WARSAW, May 10 (Reuters) - Poland is confident of being ready to host its share of Euro 2012 matches, Prime Minister Donald Tusk said on Saturday.
“We would be ready to host Euro 2012 in not four but in five to six cities if need be, but I think we should stick to the four plus four formula and not undermine our partnership with Ukraine,” Tusk said ahead of Wednesday’s UEFA decision on the venues.
Since Poland was awarded the right to jointly host the tournament with Ukraine two years ago, the country’s plans have been plagued by legal wrangling, corruption scandals and a change of government.
Poland has also had problems with infrastructure investments such as roads, airports and hotels, but the authorities have assured UEFA everything is on track.
Polish media speculated that the four cities most likely to be chosen by UEFA’s executive committee, when it meets in Bucharest, were Warsaw, Gdansk, Krakow and Wroclaw, while Poznan and Chorzow would be reserve venues.
Plans to build a national stadium in Warsaw, Poland’s capital, were delayed by disputes with private vendors who had refused to abandon the huge, crumbling, communist-era stadium they had turned into Europe’s largest open-air market.
The new stadium, seating 55,000, will be the largest in Poland and is due to be ready in May 2011.

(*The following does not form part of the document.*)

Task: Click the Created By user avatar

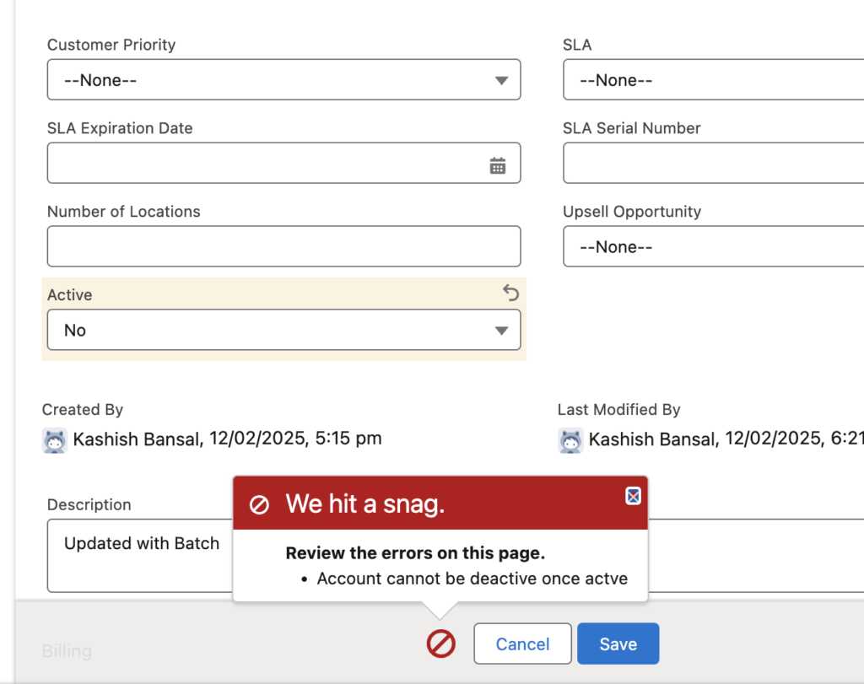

The Baltic port of Gdansk, birthplace of the Solidarity movement which 20 years ago brought about the collapse of communist rule, has only just begun work on its 41,000-seat Baltic Arena, due to be completed at the end of 2010.
Gdansk is one of the few Polish cities that is seen as having satisfactory hotel accommodation.
The south-western industrial city of Wroclaw in April signed a deal to build a new stadium that will seat 44,000 and will be ready by the end of next year. The city is also working on roads to a nearby airport and hotels.
The southern city of Krakow is one of the three cities that are modernising an existing facility instead of building one. Its stadium will have a capacity of 33,000.
The strong points of Poland’s old royal capital include a recently expanded airport connected by train to the city centre, extensive hotel accommodation and other tourist facilities.
The existing Lech Stadium in the western city of Poznan is due to be expanded by mid-2010 and will seat 41,000. Polish media said the modernisation did not meet UEFA’s criteria and last-minute changes had had to be made.
Additionally, a highway connecting Poznan with nearby Wroclaw is unlikely to be ready by 2012.
Silesian Stadium in Chorzow, a suburb of the southern industrial city of Katowice, will seat 52,000 once modernised and is expected to be ready in the first half of 2011.
Due to transport problems and a weak hotel base, Chorzow is seen as the least likely choice of venue.